Posted by: Matt Bodie | Dec 12, 2013 4:07:05 PM

Hi Matt,

Perhaps my use of the word "successful" was overboard, but what I meant to say is this: If in the future I write a paper that references the "endowment effect," I will feel highly compelled to cite or discuss either Klass & Zeiler's current paper and/or Zeiler's earlier work. I may also think twice before I even reference or include the concept, particularly if it is only tangential to my argument. To me, that rates as a "successful challenge," in that Zeiler and her various co-authors have caused me to rethink a concept that I had previously accepted. I don't find Klass & Zeiler's tone particularly officious; I just think they are pointing out a gap they see between the experimental literature and the legal academic literature.

I didn't see the same conflict of interest that you did - or perhaps I just ignored it because it was so obviously disclosed. Zeiler and Klass make clear at the beginning of their article that they will talk about and reference Plott & Zeiler's research. I can see how a reader might discount the article on those grounds, particularly if no other research were cited. But if there is anyone qualified to talk about Plott & Zeiler's research, I would think that dataset would include Kathryn Zeiler. Moreover, because Zeiler is herself a law professor, it strikes me as appropriate for Zeiler to convey her concerns to a legal academic audience.

In any event, one of the many points of the post was to note my enjoyment in reading articles I had previously missed in the past six months.

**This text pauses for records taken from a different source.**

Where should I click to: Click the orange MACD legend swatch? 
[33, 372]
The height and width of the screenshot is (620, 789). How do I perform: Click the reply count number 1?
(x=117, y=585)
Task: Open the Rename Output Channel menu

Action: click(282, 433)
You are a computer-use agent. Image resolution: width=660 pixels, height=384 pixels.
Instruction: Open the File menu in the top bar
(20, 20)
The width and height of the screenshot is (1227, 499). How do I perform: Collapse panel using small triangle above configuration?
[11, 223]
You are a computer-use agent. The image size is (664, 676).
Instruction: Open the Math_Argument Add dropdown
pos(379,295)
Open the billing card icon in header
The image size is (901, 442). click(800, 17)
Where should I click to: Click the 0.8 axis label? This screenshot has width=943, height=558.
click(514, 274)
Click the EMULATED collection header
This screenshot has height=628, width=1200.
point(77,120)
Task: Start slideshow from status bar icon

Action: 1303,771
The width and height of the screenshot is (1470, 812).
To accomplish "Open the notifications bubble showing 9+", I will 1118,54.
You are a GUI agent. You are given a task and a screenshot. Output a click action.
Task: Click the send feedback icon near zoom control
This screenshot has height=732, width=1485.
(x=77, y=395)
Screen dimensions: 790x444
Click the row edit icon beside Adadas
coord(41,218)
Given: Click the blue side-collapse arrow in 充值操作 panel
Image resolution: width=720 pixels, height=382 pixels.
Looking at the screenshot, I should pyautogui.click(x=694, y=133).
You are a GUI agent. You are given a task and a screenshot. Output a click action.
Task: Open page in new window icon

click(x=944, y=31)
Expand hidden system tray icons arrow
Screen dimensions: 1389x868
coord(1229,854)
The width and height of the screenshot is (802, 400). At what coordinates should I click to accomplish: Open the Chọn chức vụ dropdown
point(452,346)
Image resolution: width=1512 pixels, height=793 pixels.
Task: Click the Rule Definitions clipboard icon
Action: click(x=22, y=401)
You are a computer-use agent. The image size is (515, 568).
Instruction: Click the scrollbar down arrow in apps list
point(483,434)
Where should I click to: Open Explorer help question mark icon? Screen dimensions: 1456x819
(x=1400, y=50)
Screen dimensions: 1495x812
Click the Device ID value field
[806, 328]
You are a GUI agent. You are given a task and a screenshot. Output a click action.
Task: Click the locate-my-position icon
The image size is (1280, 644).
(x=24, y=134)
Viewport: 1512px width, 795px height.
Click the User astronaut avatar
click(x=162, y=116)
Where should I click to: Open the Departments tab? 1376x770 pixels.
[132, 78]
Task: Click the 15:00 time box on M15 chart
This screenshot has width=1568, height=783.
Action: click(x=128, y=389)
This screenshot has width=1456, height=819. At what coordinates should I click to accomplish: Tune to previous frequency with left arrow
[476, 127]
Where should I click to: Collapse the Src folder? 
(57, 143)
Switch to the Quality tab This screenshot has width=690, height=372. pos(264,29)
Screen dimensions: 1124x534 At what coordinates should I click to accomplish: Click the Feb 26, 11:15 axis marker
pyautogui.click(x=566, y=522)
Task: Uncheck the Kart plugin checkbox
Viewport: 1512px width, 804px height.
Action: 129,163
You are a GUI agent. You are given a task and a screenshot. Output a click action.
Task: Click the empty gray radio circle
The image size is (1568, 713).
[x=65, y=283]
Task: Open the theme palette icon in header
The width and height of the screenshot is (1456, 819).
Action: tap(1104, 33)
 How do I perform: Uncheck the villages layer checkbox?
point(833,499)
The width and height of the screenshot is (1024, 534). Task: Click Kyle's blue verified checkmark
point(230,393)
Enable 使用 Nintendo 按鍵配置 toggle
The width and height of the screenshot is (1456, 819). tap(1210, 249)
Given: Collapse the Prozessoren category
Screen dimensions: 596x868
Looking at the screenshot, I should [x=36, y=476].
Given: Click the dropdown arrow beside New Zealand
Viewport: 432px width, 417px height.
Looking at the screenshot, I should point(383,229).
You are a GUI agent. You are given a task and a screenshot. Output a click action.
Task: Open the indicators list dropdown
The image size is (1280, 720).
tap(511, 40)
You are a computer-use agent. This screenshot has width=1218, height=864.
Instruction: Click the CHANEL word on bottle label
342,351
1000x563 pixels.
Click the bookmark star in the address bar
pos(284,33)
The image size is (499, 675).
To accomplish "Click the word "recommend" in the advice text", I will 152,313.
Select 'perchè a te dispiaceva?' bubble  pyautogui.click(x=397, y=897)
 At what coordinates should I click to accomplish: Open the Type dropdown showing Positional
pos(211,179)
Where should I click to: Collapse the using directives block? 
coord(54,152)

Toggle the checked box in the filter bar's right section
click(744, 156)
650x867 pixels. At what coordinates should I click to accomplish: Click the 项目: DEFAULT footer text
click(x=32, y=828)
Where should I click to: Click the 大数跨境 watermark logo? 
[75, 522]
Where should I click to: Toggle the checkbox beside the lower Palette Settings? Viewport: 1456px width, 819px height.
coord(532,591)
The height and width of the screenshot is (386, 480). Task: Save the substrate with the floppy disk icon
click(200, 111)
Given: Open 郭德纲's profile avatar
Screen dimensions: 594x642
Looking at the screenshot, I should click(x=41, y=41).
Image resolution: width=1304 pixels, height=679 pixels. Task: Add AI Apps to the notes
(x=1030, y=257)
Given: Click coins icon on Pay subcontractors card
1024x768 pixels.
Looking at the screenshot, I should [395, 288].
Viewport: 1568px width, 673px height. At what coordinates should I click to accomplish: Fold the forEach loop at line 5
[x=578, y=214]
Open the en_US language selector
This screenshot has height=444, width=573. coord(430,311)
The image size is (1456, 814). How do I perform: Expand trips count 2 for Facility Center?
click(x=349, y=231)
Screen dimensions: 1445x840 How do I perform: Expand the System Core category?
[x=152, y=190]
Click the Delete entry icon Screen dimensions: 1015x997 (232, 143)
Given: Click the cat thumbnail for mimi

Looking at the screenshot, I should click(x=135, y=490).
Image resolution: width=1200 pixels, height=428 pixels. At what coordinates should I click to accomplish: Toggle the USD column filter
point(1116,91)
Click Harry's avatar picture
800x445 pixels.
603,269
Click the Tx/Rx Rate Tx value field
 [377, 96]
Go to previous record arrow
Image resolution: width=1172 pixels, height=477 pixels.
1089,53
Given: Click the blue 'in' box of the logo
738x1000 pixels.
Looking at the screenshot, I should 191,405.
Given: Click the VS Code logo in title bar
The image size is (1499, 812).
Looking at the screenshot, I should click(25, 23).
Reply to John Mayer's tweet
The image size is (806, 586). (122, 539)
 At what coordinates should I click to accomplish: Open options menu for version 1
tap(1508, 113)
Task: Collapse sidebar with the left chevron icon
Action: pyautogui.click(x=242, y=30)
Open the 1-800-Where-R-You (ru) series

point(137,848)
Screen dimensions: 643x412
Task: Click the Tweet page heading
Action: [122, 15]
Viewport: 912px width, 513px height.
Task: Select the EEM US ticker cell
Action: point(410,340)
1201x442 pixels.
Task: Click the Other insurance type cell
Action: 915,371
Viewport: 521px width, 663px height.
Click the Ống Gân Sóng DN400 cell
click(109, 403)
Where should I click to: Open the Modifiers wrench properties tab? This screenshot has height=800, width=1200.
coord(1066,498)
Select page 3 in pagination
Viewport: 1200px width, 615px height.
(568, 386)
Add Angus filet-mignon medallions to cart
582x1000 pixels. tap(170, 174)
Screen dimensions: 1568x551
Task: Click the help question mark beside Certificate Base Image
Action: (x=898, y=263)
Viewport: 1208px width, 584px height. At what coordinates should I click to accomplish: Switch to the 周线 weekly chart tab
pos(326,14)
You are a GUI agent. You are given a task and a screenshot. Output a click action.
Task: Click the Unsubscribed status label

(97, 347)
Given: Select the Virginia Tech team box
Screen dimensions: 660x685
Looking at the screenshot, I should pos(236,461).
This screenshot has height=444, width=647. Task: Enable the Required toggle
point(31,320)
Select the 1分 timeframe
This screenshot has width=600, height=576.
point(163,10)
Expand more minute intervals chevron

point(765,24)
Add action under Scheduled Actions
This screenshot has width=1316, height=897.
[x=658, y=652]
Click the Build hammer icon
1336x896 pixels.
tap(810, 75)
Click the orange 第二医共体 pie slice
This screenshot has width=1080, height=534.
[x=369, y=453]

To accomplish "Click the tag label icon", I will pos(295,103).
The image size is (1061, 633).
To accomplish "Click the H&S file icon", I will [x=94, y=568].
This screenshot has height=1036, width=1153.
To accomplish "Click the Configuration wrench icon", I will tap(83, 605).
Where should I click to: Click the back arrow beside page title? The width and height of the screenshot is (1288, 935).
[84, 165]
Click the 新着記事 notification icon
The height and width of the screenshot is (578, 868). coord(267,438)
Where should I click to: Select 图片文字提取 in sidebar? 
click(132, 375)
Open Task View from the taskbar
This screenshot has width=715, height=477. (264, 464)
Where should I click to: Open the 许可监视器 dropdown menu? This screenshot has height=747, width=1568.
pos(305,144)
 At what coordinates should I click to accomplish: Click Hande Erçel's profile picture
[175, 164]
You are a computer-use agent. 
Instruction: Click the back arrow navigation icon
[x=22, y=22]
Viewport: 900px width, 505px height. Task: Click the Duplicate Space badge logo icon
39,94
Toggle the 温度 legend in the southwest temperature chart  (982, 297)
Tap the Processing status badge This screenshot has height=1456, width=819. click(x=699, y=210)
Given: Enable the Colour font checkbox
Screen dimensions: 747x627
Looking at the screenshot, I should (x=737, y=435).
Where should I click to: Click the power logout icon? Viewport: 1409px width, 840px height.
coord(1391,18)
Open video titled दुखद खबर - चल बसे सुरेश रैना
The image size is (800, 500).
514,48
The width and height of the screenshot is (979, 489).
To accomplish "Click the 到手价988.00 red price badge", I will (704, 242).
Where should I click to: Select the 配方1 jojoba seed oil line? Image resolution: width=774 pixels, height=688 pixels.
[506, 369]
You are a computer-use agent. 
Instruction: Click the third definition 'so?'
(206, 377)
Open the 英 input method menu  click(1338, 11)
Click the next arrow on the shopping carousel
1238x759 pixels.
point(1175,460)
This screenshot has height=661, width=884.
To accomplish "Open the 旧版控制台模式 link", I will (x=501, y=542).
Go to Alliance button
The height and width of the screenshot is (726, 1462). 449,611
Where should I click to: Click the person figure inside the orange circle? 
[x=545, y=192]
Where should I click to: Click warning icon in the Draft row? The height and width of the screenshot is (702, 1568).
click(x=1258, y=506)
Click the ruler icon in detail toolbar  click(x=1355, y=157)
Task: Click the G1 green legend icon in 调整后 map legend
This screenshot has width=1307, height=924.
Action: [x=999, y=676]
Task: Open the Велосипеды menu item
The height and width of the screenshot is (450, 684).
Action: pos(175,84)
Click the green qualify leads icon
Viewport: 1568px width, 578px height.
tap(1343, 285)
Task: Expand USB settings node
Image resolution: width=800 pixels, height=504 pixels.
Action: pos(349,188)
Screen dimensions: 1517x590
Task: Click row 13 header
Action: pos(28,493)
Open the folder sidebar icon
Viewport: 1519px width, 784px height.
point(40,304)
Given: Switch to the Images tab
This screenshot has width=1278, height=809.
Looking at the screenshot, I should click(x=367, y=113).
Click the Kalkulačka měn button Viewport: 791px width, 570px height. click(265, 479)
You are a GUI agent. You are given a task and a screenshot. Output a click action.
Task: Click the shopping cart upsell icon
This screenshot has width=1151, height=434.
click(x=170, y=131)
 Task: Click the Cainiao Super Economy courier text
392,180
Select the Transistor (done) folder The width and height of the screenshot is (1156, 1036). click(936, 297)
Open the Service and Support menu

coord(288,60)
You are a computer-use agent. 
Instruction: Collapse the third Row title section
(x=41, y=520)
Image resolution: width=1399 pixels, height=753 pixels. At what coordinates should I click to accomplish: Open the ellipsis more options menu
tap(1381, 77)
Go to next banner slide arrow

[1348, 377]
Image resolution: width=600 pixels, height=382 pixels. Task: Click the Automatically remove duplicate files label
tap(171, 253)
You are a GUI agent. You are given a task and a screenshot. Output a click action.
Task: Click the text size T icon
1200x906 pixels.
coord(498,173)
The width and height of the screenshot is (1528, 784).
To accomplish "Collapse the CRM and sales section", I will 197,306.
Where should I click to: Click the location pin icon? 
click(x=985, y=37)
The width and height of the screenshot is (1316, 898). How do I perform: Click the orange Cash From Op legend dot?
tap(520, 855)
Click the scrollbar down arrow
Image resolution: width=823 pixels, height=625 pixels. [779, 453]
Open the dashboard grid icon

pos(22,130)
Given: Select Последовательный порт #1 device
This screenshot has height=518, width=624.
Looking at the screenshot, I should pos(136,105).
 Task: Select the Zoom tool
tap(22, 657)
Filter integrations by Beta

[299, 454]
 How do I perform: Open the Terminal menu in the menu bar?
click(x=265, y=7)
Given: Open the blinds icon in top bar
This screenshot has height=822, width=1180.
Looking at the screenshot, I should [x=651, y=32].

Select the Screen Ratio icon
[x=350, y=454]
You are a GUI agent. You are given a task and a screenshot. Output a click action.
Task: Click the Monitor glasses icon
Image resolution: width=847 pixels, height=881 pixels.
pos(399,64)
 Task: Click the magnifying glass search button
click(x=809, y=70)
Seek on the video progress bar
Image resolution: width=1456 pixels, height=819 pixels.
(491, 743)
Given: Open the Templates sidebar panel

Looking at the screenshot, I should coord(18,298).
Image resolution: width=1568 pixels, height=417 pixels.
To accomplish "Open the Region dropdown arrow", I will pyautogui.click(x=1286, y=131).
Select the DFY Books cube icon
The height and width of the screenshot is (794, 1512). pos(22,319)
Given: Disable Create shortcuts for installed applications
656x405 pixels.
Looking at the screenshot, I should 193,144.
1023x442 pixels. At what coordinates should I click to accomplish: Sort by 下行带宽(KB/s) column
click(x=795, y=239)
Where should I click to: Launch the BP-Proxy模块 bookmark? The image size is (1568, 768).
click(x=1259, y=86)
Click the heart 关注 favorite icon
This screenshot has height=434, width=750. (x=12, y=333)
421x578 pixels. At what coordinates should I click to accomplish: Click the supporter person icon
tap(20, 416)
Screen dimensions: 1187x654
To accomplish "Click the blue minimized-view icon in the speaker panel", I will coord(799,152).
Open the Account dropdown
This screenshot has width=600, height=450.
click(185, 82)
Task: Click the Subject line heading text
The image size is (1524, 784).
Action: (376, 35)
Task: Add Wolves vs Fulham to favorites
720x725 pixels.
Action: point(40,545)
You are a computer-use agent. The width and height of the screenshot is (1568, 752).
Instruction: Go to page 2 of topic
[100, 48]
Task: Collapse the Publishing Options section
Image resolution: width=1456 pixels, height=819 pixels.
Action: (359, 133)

Posted by: Miriam Baer | Dec 12, 2013 3:35:54 PM

Miriam: I take issue with your characterization that the behavioral theories "have been successfully challenged or revised since their first introduction to legal scholars." I think the research is still pretty contested. And I find it a little strange that this law review article is co-written by one of the coauthors to the studies that allegedly "successfully challenge or revise" the original research. There are 14 pages reiterating the Plott-Zeiler research, and 7 devoted to subsequent studies. And while there does seem to be a fair amount of ferment, I don't think the matter is settled.

My beef here is not that a set of scholars is contesting the validity of previous social science research. My problem is that this set is then acting as if the matter has been decided and hectoring law professors for continuing to use the original research. If you are going to speak for an entire discipline, or several disciplines, it's better not to have such an obvious conflict of interest.